**Aim of the exercise:** Start at the top line and retype the data exactly through to the end.

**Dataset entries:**
---+---

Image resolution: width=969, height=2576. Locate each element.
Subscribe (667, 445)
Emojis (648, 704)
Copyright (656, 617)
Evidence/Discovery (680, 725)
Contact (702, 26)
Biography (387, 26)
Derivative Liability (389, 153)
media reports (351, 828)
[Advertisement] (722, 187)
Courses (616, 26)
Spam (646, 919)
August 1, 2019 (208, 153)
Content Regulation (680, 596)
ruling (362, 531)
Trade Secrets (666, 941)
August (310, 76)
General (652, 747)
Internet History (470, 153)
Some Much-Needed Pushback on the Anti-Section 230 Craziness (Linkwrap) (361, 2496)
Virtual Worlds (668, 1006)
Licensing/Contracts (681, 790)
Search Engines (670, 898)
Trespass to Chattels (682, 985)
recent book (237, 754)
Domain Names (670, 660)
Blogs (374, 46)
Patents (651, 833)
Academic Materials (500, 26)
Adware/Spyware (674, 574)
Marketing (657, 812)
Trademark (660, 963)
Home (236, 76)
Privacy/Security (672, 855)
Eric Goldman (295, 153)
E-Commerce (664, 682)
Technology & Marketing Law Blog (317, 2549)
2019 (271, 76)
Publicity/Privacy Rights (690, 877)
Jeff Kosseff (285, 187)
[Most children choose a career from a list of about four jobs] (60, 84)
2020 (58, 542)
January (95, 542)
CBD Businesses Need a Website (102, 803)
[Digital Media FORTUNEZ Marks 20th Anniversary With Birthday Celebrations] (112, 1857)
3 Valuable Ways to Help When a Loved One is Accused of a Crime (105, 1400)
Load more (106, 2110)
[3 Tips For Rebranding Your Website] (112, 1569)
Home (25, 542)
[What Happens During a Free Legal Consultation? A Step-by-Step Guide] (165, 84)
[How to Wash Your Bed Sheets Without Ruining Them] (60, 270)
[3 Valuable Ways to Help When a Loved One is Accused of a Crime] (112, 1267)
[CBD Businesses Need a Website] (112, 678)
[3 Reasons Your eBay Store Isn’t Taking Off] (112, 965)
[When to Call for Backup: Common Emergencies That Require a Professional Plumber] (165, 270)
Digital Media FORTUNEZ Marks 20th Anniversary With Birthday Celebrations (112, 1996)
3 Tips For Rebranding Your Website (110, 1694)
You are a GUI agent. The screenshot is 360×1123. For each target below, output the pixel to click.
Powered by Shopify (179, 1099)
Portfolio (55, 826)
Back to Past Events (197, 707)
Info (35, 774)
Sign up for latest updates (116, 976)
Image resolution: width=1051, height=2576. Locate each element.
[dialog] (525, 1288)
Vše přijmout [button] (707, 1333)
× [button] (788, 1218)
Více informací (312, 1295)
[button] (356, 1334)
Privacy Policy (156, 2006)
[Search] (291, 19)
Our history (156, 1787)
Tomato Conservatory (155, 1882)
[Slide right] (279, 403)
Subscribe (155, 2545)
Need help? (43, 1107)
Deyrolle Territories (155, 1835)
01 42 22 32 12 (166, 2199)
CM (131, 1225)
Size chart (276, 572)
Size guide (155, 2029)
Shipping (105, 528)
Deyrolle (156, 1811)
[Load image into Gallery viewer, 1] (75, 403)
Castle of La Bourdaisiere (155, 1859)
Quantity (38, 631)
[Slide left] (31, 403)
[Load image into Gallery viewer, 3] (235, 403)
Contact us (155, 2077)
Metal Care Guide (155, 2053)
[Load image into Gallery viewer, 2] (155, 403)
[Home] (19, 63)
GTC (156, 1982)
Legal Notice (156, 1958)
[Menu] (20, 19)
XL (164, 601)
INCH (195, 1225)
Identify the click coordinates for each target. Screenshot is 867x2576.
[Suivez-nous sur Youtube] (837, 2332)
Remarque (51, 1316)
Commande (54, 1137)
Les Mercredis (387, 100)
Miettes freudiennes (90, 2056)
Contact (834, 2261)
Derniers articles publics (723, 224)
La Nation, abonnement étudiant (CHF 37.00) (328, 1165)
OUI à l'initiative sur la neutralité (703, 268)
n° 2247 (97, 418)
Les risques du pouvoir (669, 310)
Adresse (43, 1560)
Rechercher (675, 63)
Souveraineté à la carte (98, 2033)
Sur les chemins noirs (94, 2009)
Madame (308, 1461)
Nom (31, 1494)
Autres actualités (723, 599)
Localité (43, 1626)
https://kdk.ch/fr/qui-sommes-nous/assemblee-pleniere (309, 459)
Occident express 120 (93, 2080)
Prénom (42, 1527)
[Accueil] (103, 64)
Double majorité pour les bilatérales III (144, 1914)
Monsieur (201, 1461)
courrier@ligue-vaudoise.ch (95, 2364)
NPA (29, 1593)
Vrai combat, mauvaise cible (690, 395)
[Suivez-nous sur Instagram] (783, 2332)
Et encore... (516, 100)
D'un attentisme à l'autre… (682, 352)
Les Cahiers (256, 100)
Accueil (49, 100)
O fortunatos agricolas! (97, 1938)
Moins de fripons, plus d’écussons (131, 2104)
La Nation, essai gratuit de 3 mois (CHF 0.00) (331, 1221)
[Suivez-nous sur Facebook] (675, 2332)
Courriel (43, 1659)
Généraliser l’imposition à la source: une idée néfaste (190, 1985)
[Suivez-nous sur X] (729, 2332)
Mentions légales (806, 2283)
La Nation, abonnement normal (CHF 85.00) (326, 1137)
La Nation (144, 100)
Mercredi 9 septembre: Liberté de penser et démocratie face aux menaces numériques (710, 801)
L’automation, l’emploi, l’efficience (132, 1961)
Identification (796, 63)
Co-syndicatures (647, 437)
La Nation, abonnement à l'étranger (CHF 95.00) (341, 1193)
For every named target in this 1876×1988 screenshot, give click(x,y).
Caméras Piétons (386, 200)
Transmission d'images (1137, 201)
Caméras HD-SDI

---+---

**Solution to this task:**
Image resolution: width=969, height=2576. Locate each element.
Subscribe (667, 445)
Emojis (648, 704)
Copyright (656, 617)
Evidence/Discovery (680, 725)
Contact (702, 26)
Biography (387, 26)
Derivative Liability (389, 153)
media reports (351, 828)
[Advertisement] (722, 187)
Courses (616, 26)
Spam (646, 919)
August 1, 2019 (208, 153)
Content Regulation (680, 596)
ruling (362, 531)
Trade Secrets (666, 941)
August (310, 76)
General (652, 747)
Internet History (470, 153)
Some Much-Needed Pushback on the Anti-Section 230 Craziness (Linkwrap) (361, 2496)
Virtual Worlds (668, 1006)
Licensing/Contracts (681, 790)
Search Engines (670, 898)
Trespass to Chattels (682, 985)
recent book (237, 754)
Domain Names (670, 660)
Blogs (374, 46)
Patents (651, 833)
Academic Materials (500, 26)
Adware/Spyware (674, 574)
Marketing (657, 812)
Trademark (660, 963)
Home (236, 76)
Privacy/Security (672, 855)
Eric Goldman (295, 153)
E-Commerce (664, 682)
Technology & Marketing Law Blog (317, 2549)
2019 (271, 76)
Publicity/Privacy Rights (690, 877)
Jeff Kosseff (285, 187)
[Most children choose a career from a list of about four jobs] (60, 84)
2020 (58, 542)
January (95, 542)
CBD Businesses Need a Website (102, 803)
[Digital Media FORTUNEZ Marks 20th Anniversary With Birthday Celebrations] (112, 1857)
3 Valuable Ways to Help When a Loved One is Accused of a Crime (105, 1400)
Load more (106, 2110)
[3 Tips For Rebranding Your Website] (112, 1569)
Home (25, 542)
[What Happens During a Free Legal Consultation? A Step-by-Step Guide] (165, 84)
[How to Wash Your Bed Sheets Without Ruining Them] (60, 270)
[3 Valuable Ways to Help When a Loved One is Accused of a Crime] (112, 1267)
[CBD Businesses Need a Website] (112, 678)
[3 Reasons Your eBay Store Isn’t Taking Off] (112, 965)
[When to Call for Backup: Common Emergencies That Require a Professional Plumber] (165, 270)
Digital Media FORTUNEZ Marks 20th Anniversary With Birthday Celebrations (112, 1996)
3 Tips For Rebranding Your Website (110, 1694)
You are a GUI agent. The screenshot is 360×1123. For each target below, output the pixel to click.
Powered by Shopify (179, 1099)
Portfolio (55, 826)
Back to Past Events (197, 707)
Info (35, 774)
Sign up for latest updates (116, 976)
Image resolution: width=1051, height=2576. Locate each element.
[dialog] (525, 1288)
Vše přijmout [button] (707, 1333)
× [button] (788, 1218)
Více informací (312, 1295)
[button] (356, 1334)
Privacy Policy (156, 2006)
[Search] (291, 19)
Our history (156, 1787)
Tomato Conservatory (155, 1882)
[Slide right] (279, 403)
Subscribe (155, 2545)
Need help? (43, 1107)
Deyrolle Territories (155, 1835)
01 42 22 32 12 (166, 2199)
CM (131, 1225)
Size chart (276, 572)
Size guide (155, 2029)
Shipping (105, 528)
Deyrolle (156, 1811)
[Load image into Gallery viewer, 1] (75, 403)
Castle of La Bourdaisiere (155, 1859)
Quantity (38, 631)
[Slide left] (31, 403)
[Load image into Gallery viewer, 3] (235, 403)
Contact us (155, 2077)
Metal Care Guide (155, 2053)
[Load image into Gallery viewer, 2] (155, 403)
[Home] (19, 63)
GTC (156, 1982)
Legal Notice (156, 1958)
[Menu] (20, 19)
XL (164, 601)
INCH (195, 1225)
Identify the click coordinates for each target. Screenshot is 867x2576.
[Suivez-nous sur Youtube] (837, 2332)
Remarque (51, 1316)
Commande (54, 1137)
Les Mercredis (387, 100)
Miettes freudiennes (90, 2056)
Contact (834, 2261)
Derniers articles publics (723, 224)
La Nation, abonnement étudiant (CHF 37.00) (328, 1165)
OUI à l'initiative sur la neutralité (703, 268)
n° 2247 (97, 418)
Les risques du pouvoir (669, 310)
Adresse (43, 1560)
Rechercher (675, 63)
Souveraineté à la carte (98, 2033)
Sur les chemins noirs (94, 2009)
Madame (308, 1461)
Nom (31, 1494)
Autres actualités (723, 599)
Localité (43, 1626)
https://kdk.ch/fr/qui-sommes-nous/assemblee-pleniere (309, 459)
Occident express 120 (93, 2080)
Prénom (42, 1527)
[Accueil] (103, 64)
Double majorité pour les bilatérales III (144, 1914)
Monsieur (201, 1461)
courrier@ligue-vaudoise.ch (95, 2364)
NPA (29, 1593)
Vrai combat, mauvaise cible (690, 395)
[Suivez-nous sur Instagram] (783, 2332)
Et encore... (516, 100)
D'un attentisme à l'autre… (682, 352)
Les Cahiers (256, 100)
Accueil (49, 100)
O fortunatos agricolas! (97, 1938)
Moins de fripons, plus d’écussons (131, 2104)
La Nation, essai gratuit de 3 mois (CHF 0.00) (331, 1221)
[Suivez-nous sur Facebook] (675, 2332)
Courriel (43, 1659)
Généraliser l’imposition à la source: une idée néfaste (190, 1985)
[Suivez-nous sur X] (729, 2332)
Mentions légales (806, 2283)
La Nation, abonnement normal (CHF 85.00) (326, 1137)
La Nation (144, 100)
Mercredi 9 septembre: Liberté de penser et démocratie face aux menaces numériques (710, 801)
L’automation, l’emploi, l’efficience (132, 1961)
Identification (796, 63)
Co-syndicatures (647, 437)
La Nation, abonnement à l'étranger (CHF 95.00) (341, 1193)
For every named target in this 1876×1988 screenshot, give click(x,y).
Caméras Piétons (386, 200)
Transmission d'images (1137, 201)
Caméras HD-SDI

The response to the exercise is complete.